* and a little trust? ;
@eaxanna
there is nothing difficult in finding your way out of neverland and into the mainland if you can fly. the thing is finding out where you are. peter tells stories of tall buildings and shadows trapped behind windows and she’s heard tink blabbering about how you should not follow into a little girl’s house or try picking one up to bring home because they are not to be trusted and she’s pretty sure silvermist said london had a wonderful weather, but that’s it.
and maybe it’s that unknown that catches her attention and makes her dream of not so green cities with much bigger residents with their funny lost things. it’s not like her mother would care--or so she thinks, since she hasn’t seen the green fairy in a couple days. maybe they’d stumble in the kensington gardens and tink and her human would become proud of aurae? she’s not a young and mediocre fairy anymore, so she could guide herself alone on the mainland, couldn’t she?

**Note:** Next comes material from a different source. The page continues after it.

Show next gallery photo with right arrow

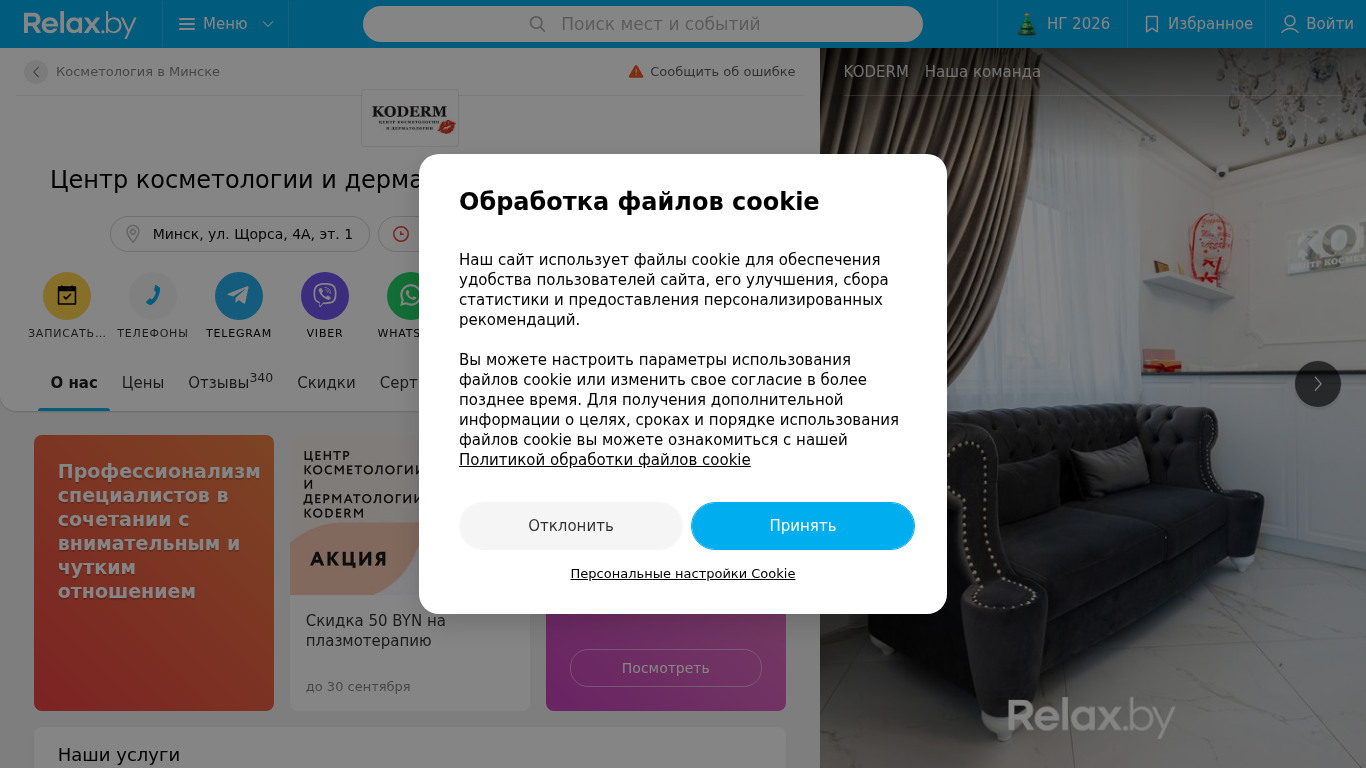click(x=1318, y=384)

well, she sort of does. but london is way brighter than she imagined, and there are fast automobiles she hadn’t seen even in the wildest sketches in the tinkers’ shop and by the second star, are humans really that big? the neverland pirate never looked that tall from distance! her wings are large, but she is way too small here and after not too long, being confused as a bright blue laser tag by felines is not her most favorite thing to do.
mother is nowhere to be seen when one of those cats find her and aurae is, the least to say, terrified--to the point the young fairy forgets all about good sense and just flies in through a door hole on a place she’s obviously never seen or been before. the cat disappears after a few scratching attempts, and the fairy can sigh out in relief: a faint sound of bells and the flapping of her translucent wings are all that is heard in the room.
that until her eyes catch sight of the largest human girl she’s ever seen, and mother definitely was right. she is big.